Le projet de loi de finances de la Sécurité sociale pour 2025 prévoit une diminution des exonérations de charges sociales sur les bas salaires, une première en France depuis plus de trente ans. Cette mesure vise à générer 5,1 milliards d’euros d’économies dès 2025, avec l’objectif à long terme de combler le déficit budgétaire de la Sécurité sociale. Si le gouvernement y voit une opportunité de réformer un système coûteux, le président du Medef, Patrick Martin, alerte sur les risques pour l’emploi et la compétitivité des entreprises.
Budget de la Sécu : hausse des charges pour les entreprises, le Medef menace de licencier
Un alourdissement des charges sur les bas salaires
Le gouvernement Barnier a décidé de limiter les exonérations de charges pour les salariés au niveau du SMIC et au-delà, afin de générer d’importantes économies pour la Sécurité sociale. Concrètement, les exonérations de charges pour les salariés rémunérés au SMIC seront réduites de deux points dès le 1er janvier 2025, puis de deux points supplémentaires en 2026. Par ailleurs, les allègements des « bandeaux » d'assurance-maladie et de la branche famille seront diminués, les réductions étant abaissées respectivement de 2,5 à 2,2 SMIC et de 3,5 à 3,2 SMIC.
Cette mesure s’inscrit dans une tentative de maitriser les coûts croissants des dispositifs d’exonérations, qui ont augmenté de manière significative ces dernières années. Les économistes Antoine Bozio et Étienne Wasmer ont inspiré une partie de cette réforme en prônant une approche plus linéaire des exonérations. Cependant, le gouvernement ne retient pour l’instant que la partie visant à réduire les exonérations sur les plus bas salaires, espérant à terme obtenir un gain de 15 milliards d'euros d'ici 2027.

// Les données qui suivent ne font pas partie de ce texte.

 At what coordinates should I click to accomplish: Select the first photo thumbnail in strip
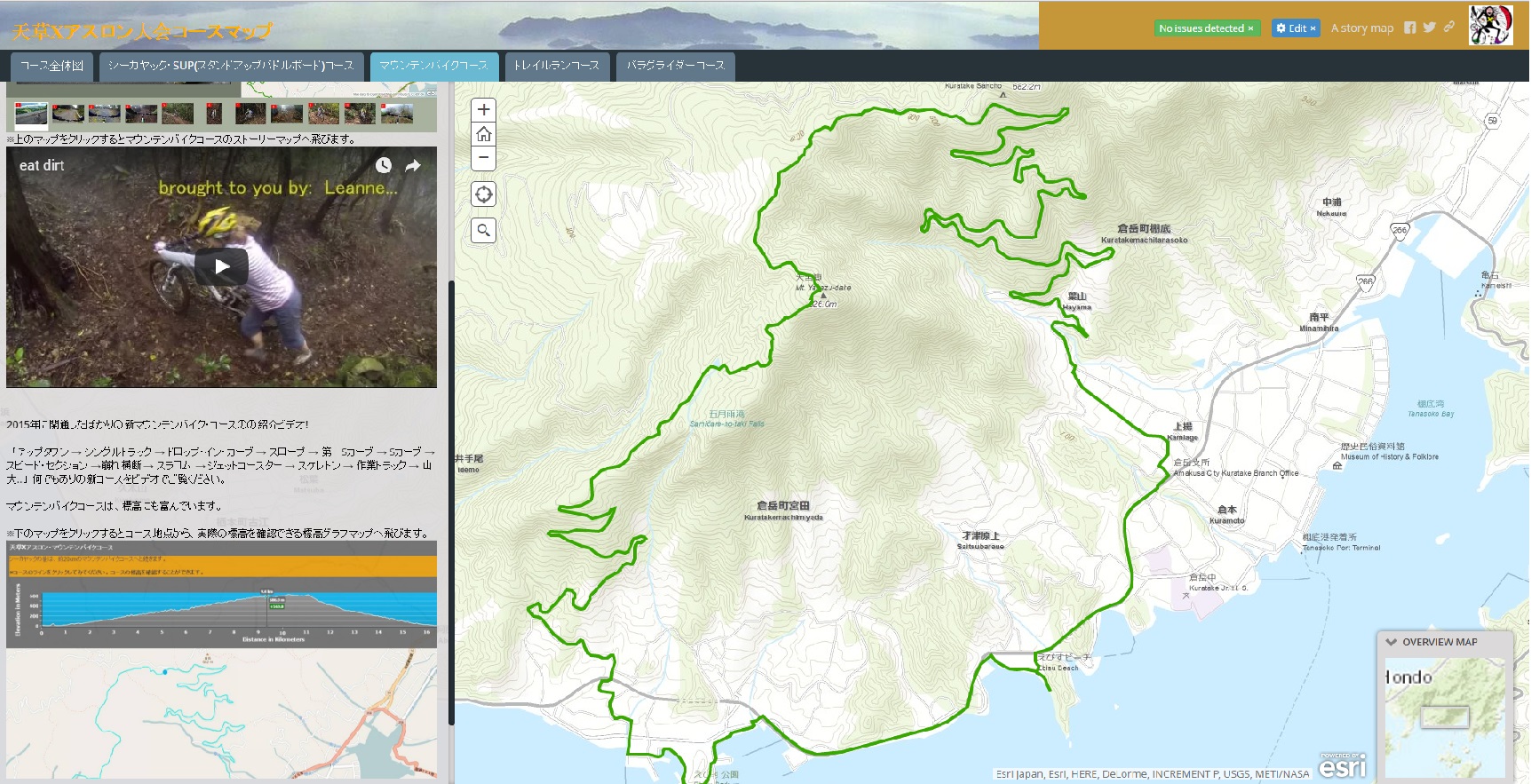coord(31,114)
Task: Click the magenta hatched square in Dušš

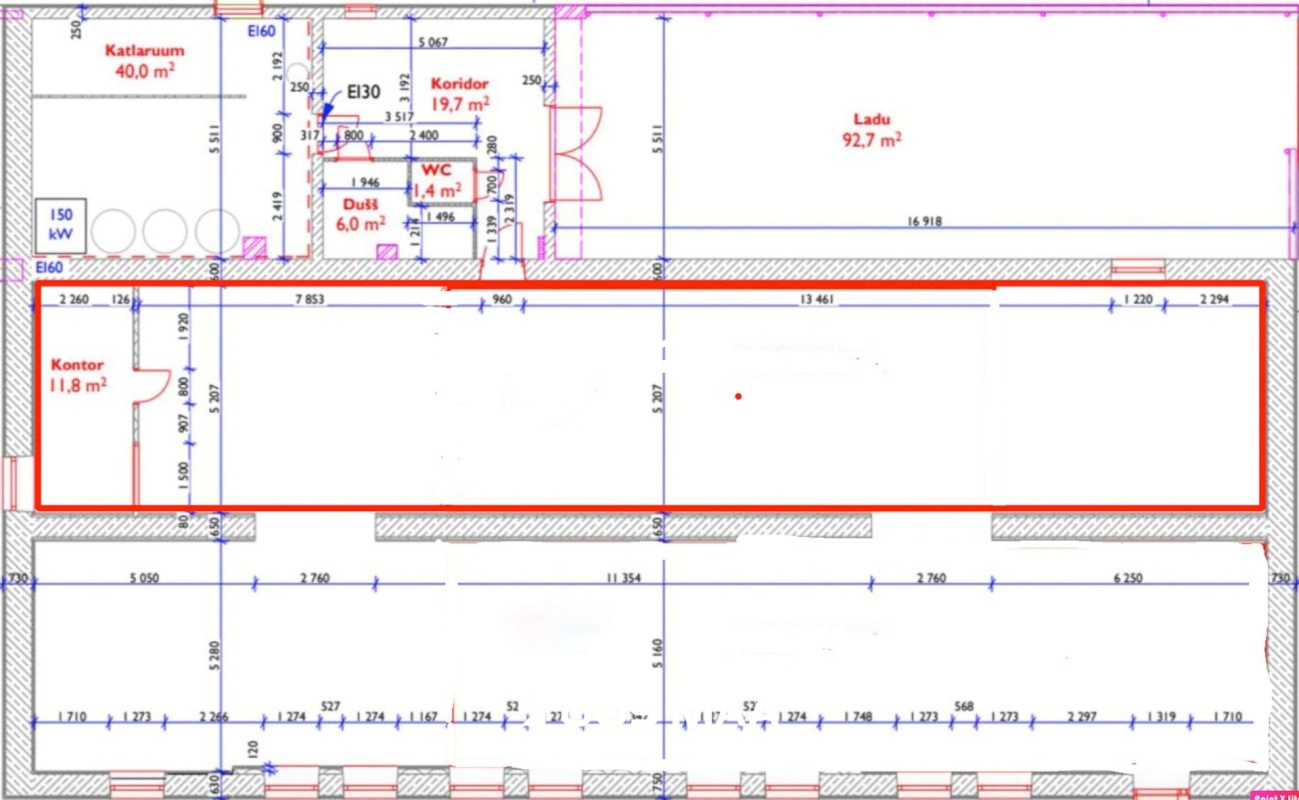Action: 387,251
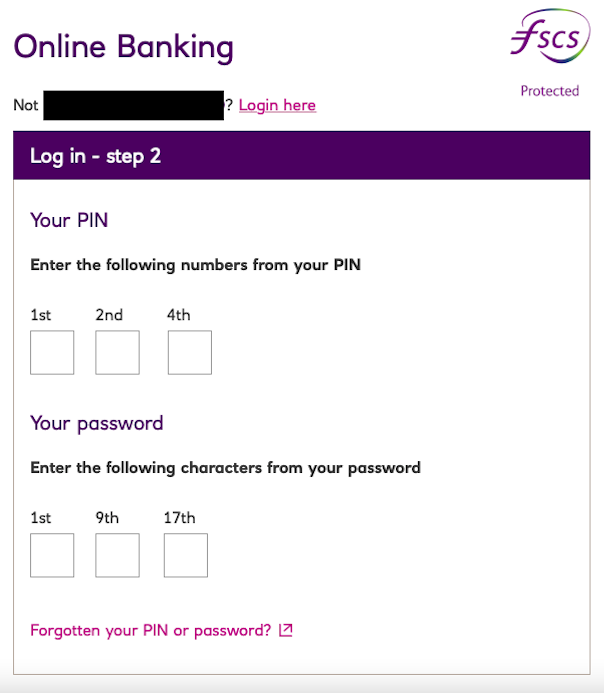Click the 4th PIN digit box
This screenshot has height=693, width=604.
[189, 353]
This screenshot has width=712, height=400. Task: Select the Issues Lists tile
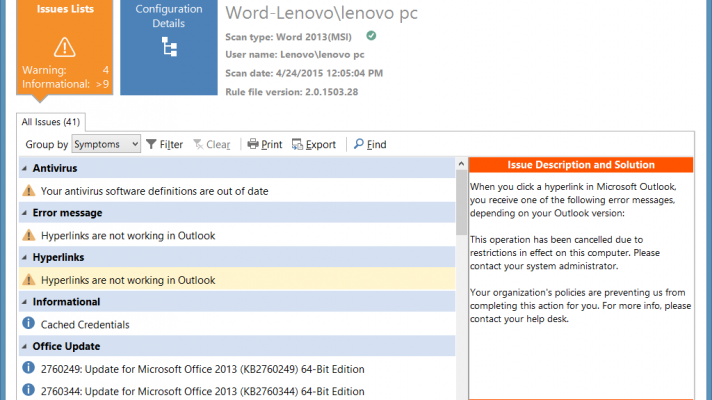pos(65,47)
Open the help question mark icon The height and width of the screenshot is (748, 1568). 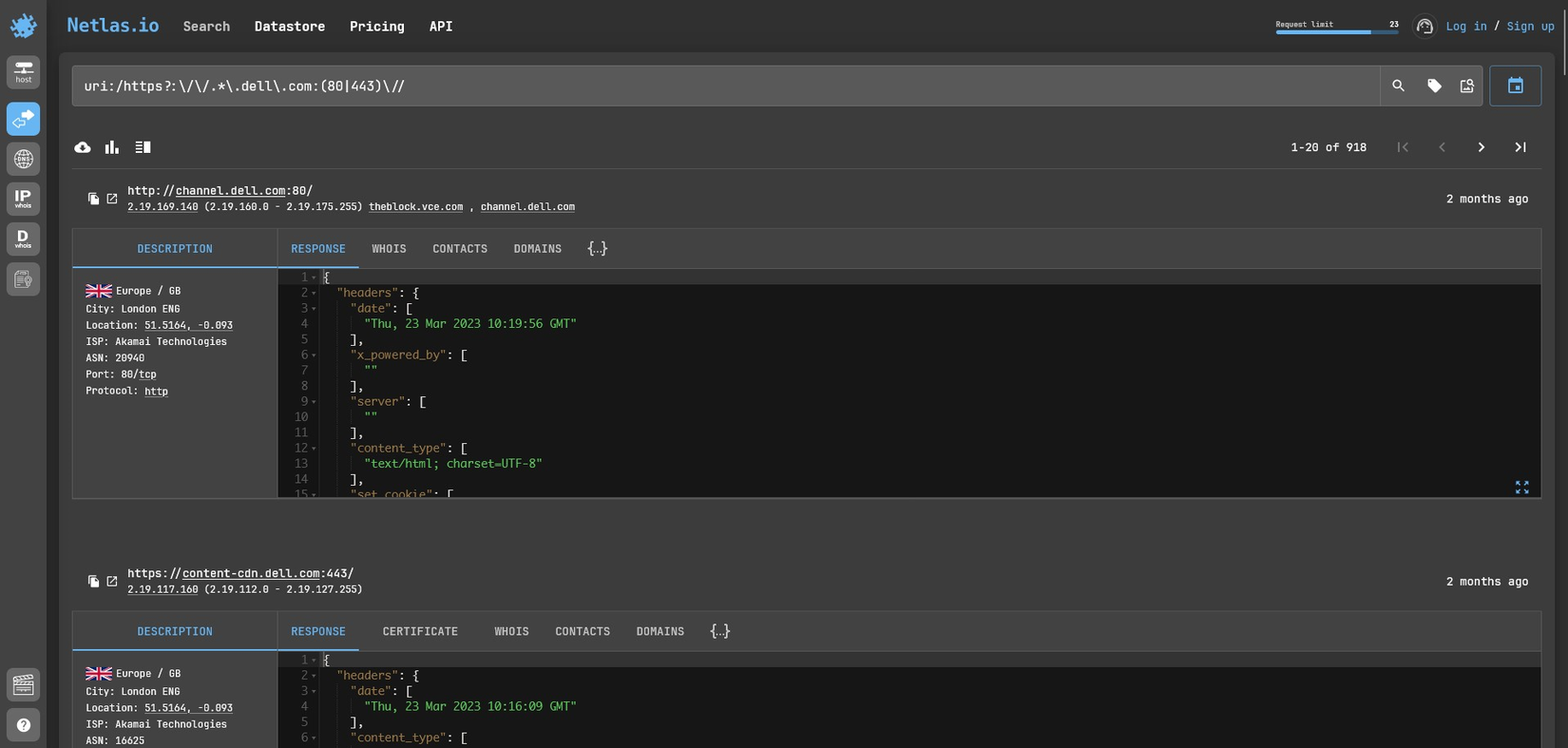tap(23, 725)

Les craintes de déstabilisation du marché de l’emploi
Face à cette nouvelle orientation budgétaire, Patrick Martin, le président du Medef, exprime de vives inquiétudes quant aux répercussions de la réforme sur le marché de l'emploi. Dans un entretien au quotidien Les Échos, il déplore notamment le fait que cette hausse des cotisations patronales puisse entraîner la suppression de plusieurs centaines de milliers de postes, surtout dans des secteurs comme la restauration, l'aide à domicile et la propreté. Selon lui, les entreprises, en particulier les PME et les ETI, peinent déjà à surmonter le ralentissement économique actuel. La hausse des charges pourrait compromettre leur capacité à maintenir les emplois existants et à rester compétitives face à la concurrence internationale.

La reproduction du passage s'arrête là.